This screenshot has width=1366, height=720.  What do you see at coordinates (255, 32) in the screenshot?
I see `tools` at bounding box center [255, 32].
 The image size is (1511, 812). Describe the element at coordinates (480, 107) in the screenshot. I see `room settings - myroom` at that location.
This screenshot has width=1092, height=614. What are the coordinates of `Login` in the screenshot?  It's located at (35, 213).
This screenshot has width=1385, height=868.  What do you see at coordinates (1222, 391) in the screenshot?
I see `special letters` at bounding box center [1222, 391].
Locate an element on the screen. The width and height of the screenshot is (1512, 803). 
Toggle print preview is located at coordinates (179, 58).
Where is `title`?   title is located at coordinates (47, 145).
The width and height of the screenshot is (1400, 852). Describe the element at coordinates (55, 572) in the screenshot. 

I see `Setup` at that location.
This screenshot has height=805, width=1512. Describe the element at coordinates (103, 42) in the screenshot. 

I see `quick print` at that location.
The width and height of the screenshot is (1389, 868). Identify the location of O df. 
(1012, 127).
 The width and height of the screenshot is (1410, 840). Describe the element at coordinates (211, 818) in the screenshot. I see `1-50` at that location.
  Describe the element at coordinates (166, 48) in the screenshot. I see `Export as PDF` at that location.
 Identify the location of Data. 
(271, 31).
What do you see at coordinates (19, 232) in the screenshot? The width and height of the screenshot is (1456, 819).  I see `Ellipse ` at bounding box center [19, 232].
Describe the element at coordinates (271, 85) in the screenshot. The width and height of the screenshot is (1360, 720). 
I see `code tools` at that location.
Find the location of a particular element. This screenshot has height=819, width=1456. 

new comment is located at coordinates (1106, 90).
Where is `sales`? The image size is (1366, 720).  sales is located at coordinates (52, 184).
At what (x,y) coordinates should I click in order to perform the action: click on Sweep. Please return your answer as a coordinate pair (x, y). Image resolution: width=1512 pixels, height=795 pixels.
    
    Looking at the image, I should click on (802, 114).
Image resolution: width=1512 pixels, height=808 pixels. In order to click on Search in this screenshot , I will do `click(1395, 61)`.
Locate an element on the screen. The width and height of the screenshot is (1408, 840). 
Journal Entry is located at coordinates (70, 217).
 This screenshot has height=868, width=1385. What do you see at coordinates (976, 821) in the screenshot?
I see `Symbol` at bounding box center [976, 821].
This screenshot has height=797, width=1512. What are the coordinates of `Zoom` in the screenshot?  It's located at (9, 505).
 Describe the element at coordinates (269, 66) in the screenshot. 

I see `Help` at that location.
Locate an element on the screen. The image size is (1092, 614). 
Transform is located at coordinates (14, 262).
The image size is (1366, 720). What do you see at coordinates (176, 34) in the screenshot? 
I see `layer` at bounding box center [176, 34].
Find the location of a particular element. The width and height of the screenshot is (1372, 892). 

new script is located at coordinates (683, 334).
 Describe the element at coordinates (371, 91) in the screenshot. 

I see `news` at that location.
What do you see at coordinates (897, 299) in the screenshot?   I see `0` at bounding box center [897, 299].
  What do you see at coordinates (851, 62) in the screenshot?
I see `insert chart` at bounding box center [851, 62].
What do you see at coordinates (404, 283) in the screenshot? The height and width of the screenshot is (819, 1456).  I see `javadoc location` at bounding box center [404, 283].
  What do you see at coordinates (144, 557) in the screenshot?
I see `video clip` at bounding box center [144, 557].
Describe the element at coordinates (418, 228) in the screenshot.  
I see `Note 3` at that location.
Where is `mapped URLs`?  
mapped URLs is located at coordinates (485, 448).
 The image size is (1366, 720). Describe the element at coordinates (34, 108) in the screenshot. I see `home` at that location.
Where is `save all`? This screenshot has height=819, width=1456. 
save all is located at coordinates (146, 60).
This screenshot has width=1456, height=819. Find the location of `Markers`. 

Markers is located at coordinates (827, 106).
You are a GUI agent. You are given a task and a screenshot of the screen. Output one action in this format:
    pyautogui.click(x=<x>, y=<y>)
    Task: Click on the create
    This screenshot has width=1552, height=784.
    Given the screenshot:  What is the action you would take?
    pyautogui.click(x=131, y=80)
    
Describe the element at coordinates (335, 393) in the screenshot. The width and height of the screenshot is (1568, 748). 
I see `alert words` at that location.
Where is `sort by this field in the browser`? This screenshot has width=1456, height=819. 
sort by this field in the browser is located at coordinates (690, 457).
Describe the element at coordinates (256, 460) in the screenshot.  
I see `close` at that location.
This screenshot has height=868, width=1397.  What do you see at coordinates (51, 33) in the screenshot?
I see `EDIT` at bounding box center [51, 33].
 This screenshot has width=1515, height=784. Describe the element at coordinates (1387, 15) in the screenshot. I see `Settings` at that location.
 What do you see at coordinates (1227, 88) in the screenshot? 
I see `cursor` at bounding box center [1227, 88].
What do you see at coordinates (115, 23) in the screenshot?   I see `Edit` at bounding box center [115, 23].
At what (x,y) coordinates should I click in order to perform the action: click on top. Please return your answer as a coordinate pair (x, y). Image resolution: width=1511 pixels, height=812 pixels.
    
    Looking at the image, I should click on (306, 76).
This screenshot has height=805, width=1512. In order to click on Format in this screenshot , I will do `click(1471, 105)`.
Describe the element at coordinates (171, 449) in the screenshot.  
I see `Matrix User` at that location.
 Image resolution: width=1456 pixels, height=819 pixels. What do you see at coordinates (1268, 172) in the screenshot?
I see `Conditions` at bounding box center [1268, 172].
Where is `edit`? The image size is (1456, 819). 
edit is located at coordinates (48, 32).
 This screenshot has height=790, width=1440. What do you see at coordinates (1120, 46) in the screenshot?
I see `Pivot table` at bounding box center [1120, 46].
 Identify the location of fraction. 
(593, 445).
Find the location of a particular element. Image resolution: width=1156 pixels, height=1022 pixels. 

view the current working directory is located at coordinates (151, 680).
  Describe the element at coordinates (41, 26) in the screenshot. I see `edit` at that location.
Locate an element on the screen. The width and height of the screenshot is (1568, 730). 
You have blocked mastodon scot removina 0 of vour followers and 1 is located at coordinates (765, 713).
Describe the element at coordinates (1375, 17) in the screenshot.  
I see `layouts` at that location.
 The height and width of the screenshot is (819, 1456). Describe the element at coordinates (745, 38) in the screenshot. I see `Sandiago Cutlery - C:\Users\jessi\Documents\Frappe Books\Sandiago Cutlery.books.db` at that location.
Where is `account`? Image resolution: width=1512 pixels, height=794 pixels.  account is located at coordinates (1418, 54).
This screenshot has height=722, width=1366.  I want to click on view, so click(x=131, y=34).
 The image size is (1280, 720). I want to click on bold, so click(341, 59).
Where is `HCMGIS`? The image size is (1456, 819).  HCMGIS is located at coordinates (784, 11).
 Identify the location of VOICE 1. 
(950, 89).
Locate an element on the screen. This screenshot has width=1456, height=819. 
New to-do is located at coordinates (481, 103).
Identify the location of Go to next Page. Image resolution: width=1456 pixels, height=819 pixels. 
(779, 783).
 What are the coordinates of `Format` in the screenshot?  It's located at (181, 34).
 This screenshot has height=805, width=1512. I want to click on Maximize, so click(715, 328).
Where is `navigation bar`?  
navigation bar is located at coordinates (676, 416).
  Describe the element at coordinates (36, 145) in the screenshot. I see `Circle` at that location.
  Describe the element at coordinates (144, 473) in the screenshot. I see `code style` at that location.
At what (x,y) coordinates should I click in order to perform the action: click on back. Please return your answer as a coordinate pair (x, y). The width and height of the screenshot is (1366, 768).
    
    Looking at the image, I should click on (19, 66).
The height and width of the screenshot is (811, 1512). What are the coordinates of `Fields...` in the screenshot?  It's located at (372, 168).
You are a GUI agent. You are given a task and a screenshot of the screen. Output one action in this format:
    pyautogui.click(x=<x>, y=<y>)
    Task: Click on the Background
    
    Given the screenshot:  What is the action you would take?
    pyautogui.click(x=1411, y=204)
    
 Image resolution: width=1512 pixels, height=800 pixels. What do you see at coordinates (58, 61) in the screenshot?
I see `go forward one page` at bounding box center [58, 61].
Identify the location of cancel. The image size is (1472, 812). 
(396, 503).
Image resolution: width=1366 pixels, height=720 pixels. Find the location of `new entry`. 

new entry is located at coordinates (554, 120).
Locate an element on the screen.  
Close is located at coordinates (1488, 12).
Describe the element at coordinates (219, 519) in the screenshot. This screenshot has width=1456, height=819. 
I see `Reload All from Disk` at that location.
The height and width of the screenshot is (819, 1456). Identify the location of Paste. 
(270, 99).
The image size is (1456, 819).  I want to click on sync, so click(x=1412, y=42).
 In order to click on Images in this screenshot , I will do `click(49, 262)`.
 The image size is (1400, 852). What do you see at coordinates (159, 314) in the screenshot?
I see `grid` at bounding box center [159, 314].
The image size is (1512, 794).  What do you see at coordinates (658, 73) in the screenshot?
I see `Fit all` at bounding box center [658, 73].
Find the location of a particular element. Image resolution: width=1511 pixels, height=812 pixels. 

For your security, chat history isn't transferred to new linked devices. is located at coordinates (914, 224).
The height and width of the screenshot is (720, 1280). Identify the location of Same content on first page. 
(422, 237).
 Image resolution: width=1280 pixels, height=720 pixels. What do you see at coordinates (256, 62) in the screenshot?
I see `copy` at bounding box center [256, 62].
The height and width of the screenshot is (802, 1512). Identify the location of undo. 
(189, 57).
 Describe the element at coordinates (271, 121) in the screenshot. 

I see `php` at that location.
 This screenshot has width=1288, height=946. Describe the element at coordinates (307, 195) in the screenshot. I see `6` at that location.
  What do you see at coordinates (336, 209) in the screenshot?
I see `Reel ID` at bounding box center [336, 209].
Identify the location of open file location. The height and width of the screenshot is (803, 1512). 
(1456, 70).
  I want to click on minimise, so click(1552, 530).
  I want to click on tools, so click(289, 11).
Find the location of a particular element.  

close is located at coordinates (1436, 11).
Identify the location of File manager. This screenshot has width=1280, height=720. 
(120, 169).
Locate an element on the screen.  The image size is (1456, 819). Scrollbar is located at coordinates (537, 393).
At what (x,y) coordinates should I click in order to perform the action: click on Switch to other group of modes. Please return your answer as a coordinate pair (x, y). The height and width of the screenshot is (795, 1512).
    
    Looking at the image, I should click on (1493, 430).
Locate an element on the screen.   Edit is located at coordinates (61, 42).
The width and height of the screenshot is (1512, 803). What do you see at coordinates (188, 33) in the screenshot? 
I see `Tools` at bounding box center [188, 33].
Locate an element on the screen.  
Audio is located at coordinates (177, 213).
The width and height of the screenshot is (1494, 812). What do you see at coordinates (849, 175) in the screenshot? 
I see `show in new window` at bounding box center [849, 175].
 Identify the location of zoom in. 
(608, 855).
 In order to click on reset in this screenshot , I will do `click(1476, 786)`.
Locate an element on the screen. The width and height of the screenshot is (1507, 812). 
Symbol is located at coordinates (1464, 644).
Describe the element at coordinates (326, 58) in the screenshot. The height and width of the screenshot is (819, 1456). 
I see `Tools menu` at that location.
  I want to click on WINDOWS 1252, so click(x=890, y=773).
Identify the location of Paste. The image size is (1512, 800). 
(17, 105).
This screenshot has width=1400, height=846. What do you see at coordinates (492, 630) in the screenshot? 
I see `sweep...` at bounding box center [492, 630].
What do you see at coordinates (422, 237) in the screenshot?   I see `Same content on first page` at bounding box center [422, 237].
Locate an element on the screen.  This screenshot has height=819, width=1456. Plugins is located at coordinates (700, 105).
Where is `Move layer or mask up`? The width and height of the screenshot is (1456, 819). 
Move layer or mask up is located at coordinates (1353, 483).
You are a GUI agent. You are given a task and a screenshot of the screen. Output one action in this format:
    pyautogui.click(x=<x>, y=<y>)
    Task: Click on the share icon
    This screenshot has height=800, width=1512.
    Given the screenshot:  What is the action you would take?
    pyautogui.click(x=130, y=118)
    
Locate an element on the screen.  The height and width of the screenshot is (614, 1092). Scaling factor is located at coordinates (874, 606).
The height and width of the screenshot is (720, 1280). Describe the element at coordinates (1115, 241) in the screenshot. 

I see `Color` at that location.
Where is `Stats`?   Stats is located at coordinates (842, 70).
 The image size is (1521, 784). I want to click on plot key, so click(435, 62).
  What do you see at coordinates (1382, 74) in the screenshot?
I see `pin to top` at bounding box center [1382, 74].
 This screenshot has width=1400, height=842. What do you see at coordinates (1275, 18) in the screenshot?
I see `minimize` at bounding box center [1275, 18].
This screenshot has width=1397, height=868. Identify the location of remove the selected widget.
########
### GOAL
Rewrite the items from the line containing "at (181, 34)." through the line containing "(396, 503).", swapping "cancel" for "close" and keeping everything else the same.

### FINAL ANSWER
 What are the coordinates of `Format` in the screenshot?  It's located at (181, 34).
 This screenshot has height=805, width=1512. I want to click on Maximize, so click(715, 328).
Where is `navigation bar`?  
navigation bar is located at coordinates (676, 416).
  Describe the element at coordinates (36, 145) in the screenshot. I see `Circle` at that location.
  Describe the element at coordinates (144, 473) in the screenshot. I see `code style` at that location.
At what (x,y) coordinates should I click in order to perform the action: click on back. Please return your answer as a coordinate pair (x, y). The width and height of the screenshot is (1366, 768).
    
    Looking at the image, I should click on (19, 66).
The height and width of the screenshot is (811, 1512). What are the coordinates of `Fields...` in the screenshot?  It's located at (372, 168).
You are a GUI agent. You are given a task and a screenshot of the screen. Output one action in this format:
    pyautogui.click(x=<x>, y=<y>)
    Task: Click on the Background
    
    Given the screenshot:  What is the action you would take?
    pyautogui.click(x=1411, y=204)
    
 Image resolution: width=1512 pixels, height=800 pixels. What do you see at coordinates (58, 61) in the screenshot?
I see `go forward one page` at bounding box center [58, 61].
Identify the location of close. The image size is (1472, 812). 
(396, 503).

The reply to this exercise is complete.